I'm trying to detach, we had another fight last night where i got called a bad father because i don't do anything around the house before my kids arrive for visitation weekend.

i was doing so well to detach till then, i have spent so many years beating myself up for not being a good father, even tho i am a good father i used always thought that i should be doing more for them.

when she called me a bad father i couldnt detach anymore.
i got accused of doing nothign around the house.
i tried to keep my voice calm and quiet but its not easy.
she made these points about how bad i am.
then the kicker was when i said that i keep the kids away from the door to play quietly while she sleeps in the mornings, and how they shouldnt feel that way because its their home and they should be comfortable.

then it was "how is it their home, they are only here 2 nights a fortnight"
that was when i wouldnt let her put me down so much.
"shouldnt they be comfortable and loved here?"
"shouldnt they feel that this is their home?"
"so if they should feel that way then how is this not their home"
then i stood my ground on not doing anything around the house.

What this task involves
Resume the post about being called a bad father, picking up right after its final sentence. The material that comes next is separate from the post and unrelated to it.

Entries supplied

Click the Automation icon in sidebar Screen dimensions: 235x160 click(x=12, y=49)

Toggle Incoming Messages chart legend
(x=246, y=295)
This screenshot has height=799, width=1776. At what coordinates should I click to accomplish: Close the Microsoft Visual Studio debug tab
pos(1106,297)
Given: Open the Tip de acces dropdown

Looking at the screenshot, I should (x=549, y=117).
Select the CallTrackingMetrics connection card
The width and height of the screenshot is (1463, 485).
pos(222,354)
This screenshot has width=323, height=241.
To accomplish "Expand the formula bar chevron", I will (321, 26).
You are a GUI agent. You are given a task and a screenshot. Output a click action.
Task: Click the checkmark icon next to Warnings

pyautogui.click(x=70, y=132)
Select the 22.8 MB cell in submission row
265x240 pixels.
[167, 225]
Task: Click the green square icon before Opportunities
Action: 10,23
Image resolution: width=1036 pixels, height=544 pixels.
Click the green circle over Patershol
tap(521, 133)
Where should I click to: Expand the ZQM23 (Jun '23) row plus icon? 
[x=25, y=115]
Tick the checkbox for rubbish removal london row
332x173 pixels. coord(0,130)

Task output
things like i make sure there is food in the house, that dishes are done that i get lunch for work that the washing gets done. that we both have what we need that bills are paid when they are in my control.

i was proud of myself for standing my ground and not letting her push me around.
then silence.
"you're mean" is what she said.
i didnt take the bait i was over it i said what i needed to say and told her im not prolonging the aurgument.

im starting to set limits for myself.

I told her that the alcohol needs to stop.
which of course brought the responce." so the only reason we are fighting is because im drunk" (paraphrase)

no but i know it has a great deal to do with it.

silence.

this needs to stop,

im over being asked the same question 5 times in 10 minutes.
im over her not being able to remember our first kiss but know with absolution word for word what i said (true or not she KNOWS) to suit her.